See also Bob Sturm's work on genre classification: http://link.springer.com/article/10.1007/s10844-013-0250-y

Despoisj | karma 162 | avg karma 5.23 · 2016-12-02 09:37:14+00:00

Wow, that's an in-depth analysis of the task ! Thanks for sharing

jschmitz28 | karma 309 | avg karma 2.92 · 2016-12-02 03:55:17

Unless I'm misunderstanding the validation set, I'm skeptical of the ability of this classifier to tag unlabeled tracks, given that it is only being trained and tested on tracks which are already known to belong to one of the few trained genres. I'd be curious to see the performance if you were to additionally test on tracks which are not any of (Hardcore, Dubstep, Electro, Classical, Soundtrack and Rap), with a correct prediction being no tag.

Despoisj | karma 162 | avg karma 5.23 · 2016-12-02 09:23:02+00:00

It's true that the validation set only contains genres I used for the training. I'll try this out this evening ;)
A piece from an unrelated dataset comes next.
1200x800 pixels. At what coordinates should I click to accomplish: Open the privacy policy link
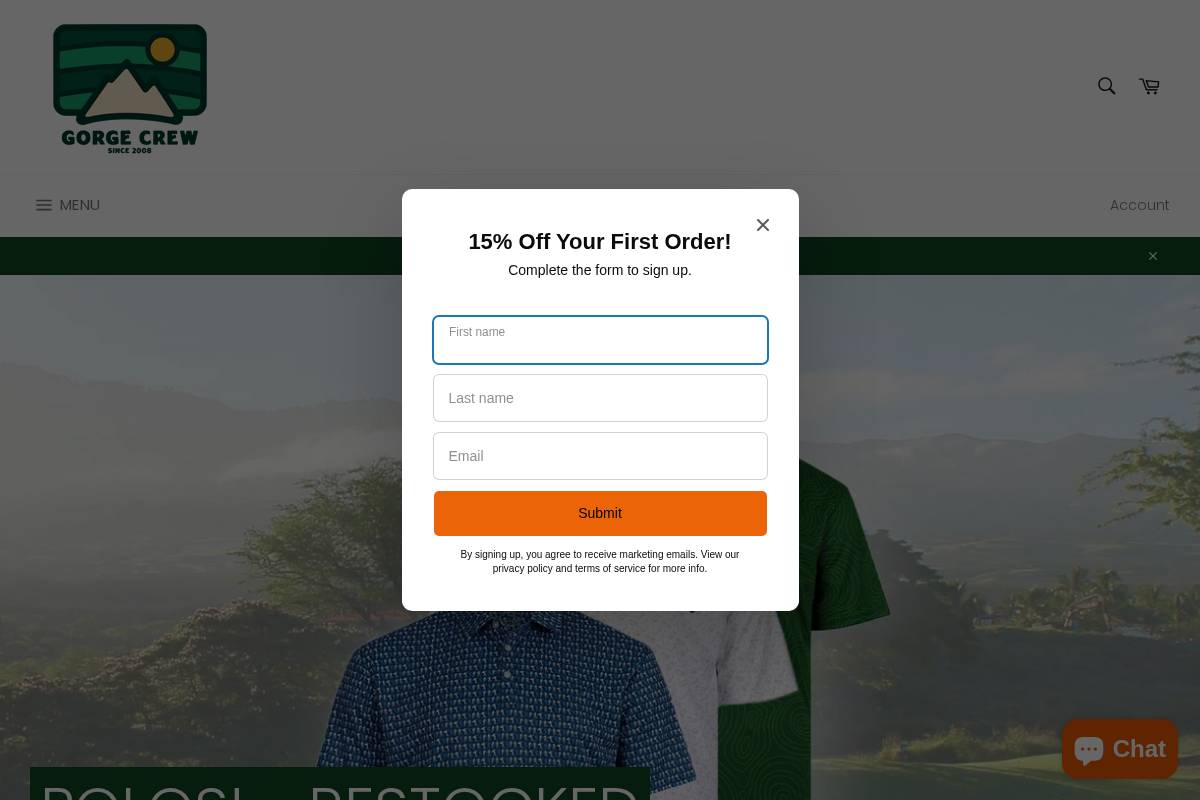point(522,568)
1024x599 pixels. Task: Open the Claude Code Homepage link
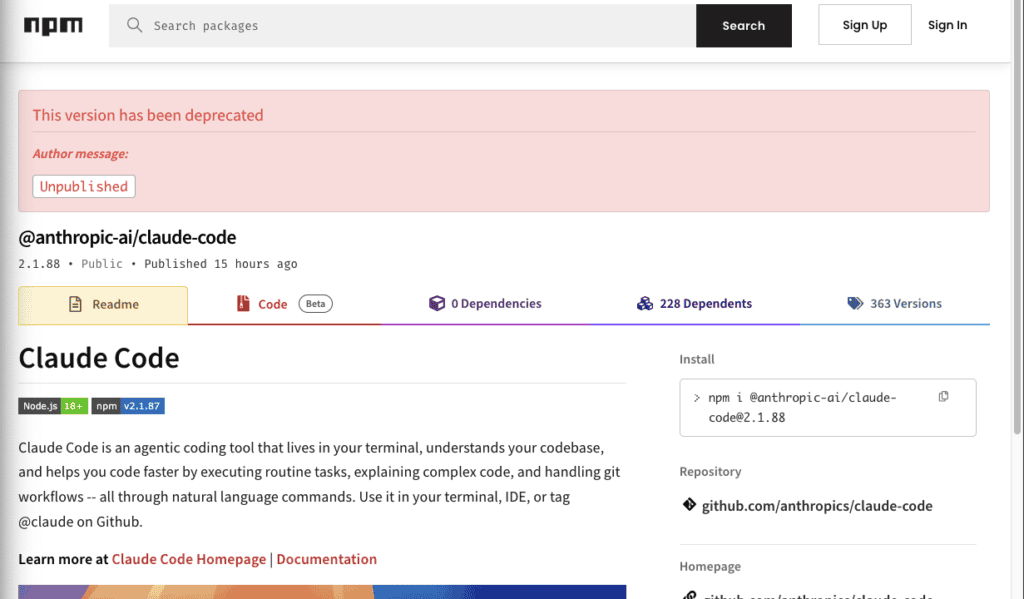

dkarapetyan | karma 1 | avg karma 0.0 · 2016-12-02 04:33:06

Hmm, convolution is perfectly good operation to run on wave forms as well. In fact the wikipedia article (https://en.wikipedia.org/wiki/Convolution) shows the operation on functions which would correspond to time-domain wave forms. What is the point of converting everything to pictures and then using 2D convolutions when that step could have been skipped entirely?

Converting to pictures is unnecessary. It makes the processing harder. The pooling should just happen on segments of the wave form instead of the fourier transform (frequency-domain) picture spectrograms.

reply

highd | karma 526 | avg karma 3.35 · 2016-12-02 04:46:49

The idea is that the vertical axis of the spectrogram is basically already an hierarchical set of features (in scale/frequency). Then convolutions on that is a lot like how DenseNets combine hierarchical features.

I agree it seems a little jank, but the features are pretty good - and a lot of network architectures / training techniques are most practiced in an image processing context.

reply

Despoisj | karma 162 | avg karma 5.23 · 2016-12-02 09:35:33+00:00

Thanks for your inputs, it's true that we can use convolutions on raw waveform, however the main reason I've used a spectrogram was to work on precomputed relevant features as highd pointed out, instead of running the convolution on lots of data.

return0 | karma 5191 | avg karma 1.91 · 2016-12-02 08:37:48+00:00

Good luck convincing musicians that "THAT's your genre"

Despoisj | karma 162 | avg karma 5.23 · 2016-12-02 09:24:19+00:00

Haha, I should have titled the article "How to build an internet music-genre-troll-bot"

chestervonwinch | karma 1317 | avg karma 2.46 · 2016-12-02 12:46:45+00:00

1. I wonder how the continuous wavelet transform would compare to the windowed Fourier transform used here. See [1] an python implementation, for example.

2. The size of frequency analysis blocks seems arbitrary. I wonder if there is a "natural" block size based on a song's tempo, say 1 bar. This would of course require a priori tempo knowledge or a run-time estimate.

[1]: https://docs.scipy.org/doc/scipy-0.15.1/reference/generated/...

reply

Despoisj | karma 162 | avg karma 5.23 · 2016-12-02 12:59:06+00:00

The slice size is indeed quite arbitrary, and knowing the BPM would help, but isn't reliable either (various tempos, rubato for classical etc.)

jtmarmon | karma 780 | avg karma 3.44 · 2016-12-02 13:17:27

i'm not super familiar with deep learning so forgive me if i'm missing some nuance, but what's the purpose of writing/reading to/from images? seems like it would add a ton of processing time. could the CNN not just read from a 50 item array of tuples representing the data from the 20ms slice?

Despoisj | karma 162 | avg karma 5.23 · 2016-12-02 15:15:34+00:00

I'm not sure what you mean, but I have chosen to store slices on the disk so that I could still take a look at them, and not store the data only in numpy arrays. That could be optimize for a better processing time!

maxerickson | karma 36996 | avg karma 2.02 · 2016-12-02 14:35:28

See also http://everynoise.com/ which is a view into how Spotify classifies music.

The creator wrote about it here:

http://blog.echonest.com/post/52385283599/how-we-understand-...

and writes a lot about it on their blog:

http://www.furia.com/page.cgi?terms=noise&type=search

Of course those are going in the other direction, not generating the classification from the data, but it's probably one of the best data sets as far as classifying existing music.

reply

Despoisj | karma 162 | avg karma 5.23 · 2016-12-02 15:11:40

Thanks for the awesome ressources ! :D